Since its founding in 1985, Cherrylake has strived to produce the highest quality root systems in containers. Over the years we have trialed and experimented with many different growing systems and techniques. We have partnered with leading research institutions and industry associations to develop best practices for root management in container nurseries.

Root management is a process that requires attention each time the tree is shifted into a larger container. Just as the horticultural practices in the greenhouse and liner stages are critical to producing a healthy root system, all the following shifts are equally important. Depending on the final container size of the tree, a tree can be shifted up to 5 different times before reaching its final container size.

Each shift is an opportunity to inspect the root ball and apply root enhancement techniques that will ensure a healthy and vigorous root system in the final container size.

Today, our root management process impacts every stage of production, from the greenhouse liner to the 670 gallon tree. Implementation of this process is monitored, documented and then audited by a third party. This allows us to certify our trees and provide the end-user assurance that Cherrylake trees will not only look beautiful in the landscape, but also perform after transplant and thrive for generations to come.

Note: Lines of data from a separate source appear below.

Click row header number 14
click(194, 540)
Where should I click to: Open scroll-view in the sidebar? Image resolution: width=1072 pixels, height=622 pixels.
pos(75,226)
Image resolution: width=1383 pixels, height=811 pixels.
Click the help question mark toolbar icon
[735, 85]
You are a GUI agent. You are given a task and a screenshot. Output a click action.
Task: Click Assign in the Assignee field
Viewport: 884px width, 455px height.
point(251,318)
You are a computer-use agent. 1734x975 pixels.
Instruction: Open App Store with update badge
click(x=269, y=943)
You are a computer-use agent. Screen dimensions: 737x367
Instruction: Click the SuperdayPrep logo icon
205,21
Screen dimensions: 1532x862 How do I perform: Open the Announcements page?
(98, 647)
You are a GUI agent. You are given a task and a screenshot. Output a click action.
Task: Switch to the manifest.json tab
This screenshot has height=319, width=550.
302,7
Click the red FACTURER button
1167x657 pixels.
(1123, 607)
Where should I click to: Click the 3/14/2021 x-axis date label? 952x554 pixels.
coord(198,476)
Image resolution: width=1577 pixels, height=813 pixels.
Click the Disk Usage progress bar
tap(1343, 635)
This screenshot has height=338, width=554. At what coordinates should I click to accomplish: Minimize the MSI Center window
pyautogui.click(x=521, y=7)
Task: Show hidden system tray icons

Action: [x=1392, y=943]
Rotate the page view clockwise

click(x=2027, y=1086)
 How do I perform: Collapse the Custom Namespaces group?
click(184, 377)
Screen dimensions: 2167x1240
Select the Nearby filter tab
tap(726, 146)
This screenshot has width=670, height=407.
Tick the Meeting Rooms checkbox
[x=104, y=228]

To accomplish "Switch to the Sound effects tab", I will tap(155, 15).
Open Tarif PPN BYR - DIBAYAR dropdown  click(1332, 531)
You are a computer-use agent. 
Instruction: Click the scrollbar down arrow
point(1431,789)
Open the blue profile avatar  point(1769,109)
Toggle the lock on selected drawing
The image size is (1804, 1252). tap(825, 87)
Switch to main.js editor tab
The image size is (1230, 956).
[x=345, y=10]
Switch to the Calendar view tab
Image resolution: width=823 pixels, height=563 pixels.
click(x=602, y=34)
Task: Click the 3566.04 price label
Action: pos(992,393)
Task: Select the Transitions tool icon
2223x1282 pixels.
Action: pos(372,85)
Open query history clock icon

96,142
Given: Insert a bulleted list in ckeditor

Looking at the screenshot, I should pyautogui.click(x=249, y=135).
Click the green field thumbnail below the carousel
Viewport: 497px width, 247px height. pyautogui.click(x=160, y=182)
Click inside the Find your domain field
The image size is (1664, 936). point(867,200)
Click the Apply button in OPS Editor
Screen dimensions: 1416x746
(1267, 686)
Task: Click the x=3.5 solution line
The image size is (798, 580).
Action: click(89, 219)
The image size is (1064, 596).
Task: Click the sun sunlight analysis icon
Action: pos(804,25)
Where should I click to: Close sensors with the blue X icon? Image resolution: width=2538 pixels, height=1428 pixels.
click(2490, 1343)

Step 1: Cherrylake uses Propagation systems (Pioneer Pot, Ellie Pot and Anderson Band 36) which are designed to reduce root defects and produce a large root system that can be effectively root pruned. Pictured here is a ‘Nativa’ Dahoon Holly grown in an Anderson Band 36 propagation system.


Step 2: Cherrylake uses 3 gallon Air-Pot® containers as starter kits. The Air-Pot® is designed with 3-dimensional egg-crate shaped walls that guide every root towards an air-hole where the increased air of the soil dehydrates the tip, pruning it and stimulating root branching right back to the stem. As each new root finds its way to an air-hole, the process is repeated and the plant rapidly develops a mass of outward pointing, fibrous roots. This reduces circling roots and enables the plant to absorb more nutrients and water which stimulates faster growth. 


Step 3: Before shifting liner into a 3 gallon container, the first lateral root initial is identified and all soil above it is removed.


Step 4: Next Cherrylake shaves each liner to ensure there are no circling or defective roots. The outer periphery of the root ball is removed with hand pruners so that any defective root is cut at a point before the root begins to circle, descend or ascend.


Step 5: The liner is planted at the proper depth so that the first lateral root is at or just below the soil surface.


Step 6: The planting hole should be no deeper or shallower than the shaved root ball of the liner, but twice as wide. The depth of the planting hole is important to prevent air pockets and maintain proper planting depth. The width of the hole is important so that when the liner is placed into the pot, roots are not diverted down, up or around. When backfilling, care is taken to not pack the soil in forcefully as this could push the liner roots down.



Step 1: The use of the root enhancing Air-Pot® container throughout our production cycle greatly eliminates the presence of circling or girdling roots, and produces a healthy, fibrous root ball. Nonetheless, at each shift into a larger size, we inspect the starter kits for defects and perform several root shaving techniques as preventive and corrective action.


Step 2: The Air-Pot® container bottom grid is removed. This grid allows the root ball to be elevated from the ground, providing air circulation at the base of the root ball.


Step 3: Once the Air-Pot® is removed and the root ball is fully exposed, the outer periphery is shaved with either a machete (as pictured) or a sharp shovel. Cutting these peripheral roots will remove any potential circling, ascending or descending roots, and will also stimulate new root growth.


Step 4: The bottom of the root ball is also shaved, ensuring that any matted roots are removed.


Step 5: The root ball is once again inspected and, if needed, any remaining root defects are removed with a hand clipper.


Step 6: After identifying the first lateral root, the tree is planted at the proper planting depth to ensure this first lateral root is at or near the soil surface. This will allow the root flare to become visible as the tree grows.


Step 7: Soil is compacted around the root ball, with care taken to avoid air pockets in the soil. A top dress of fertilizer is applied with emphasis on fertilizing where the periphery of the root ball and new soil join; this will encourage roots to grow outward into the new, nutritious soil.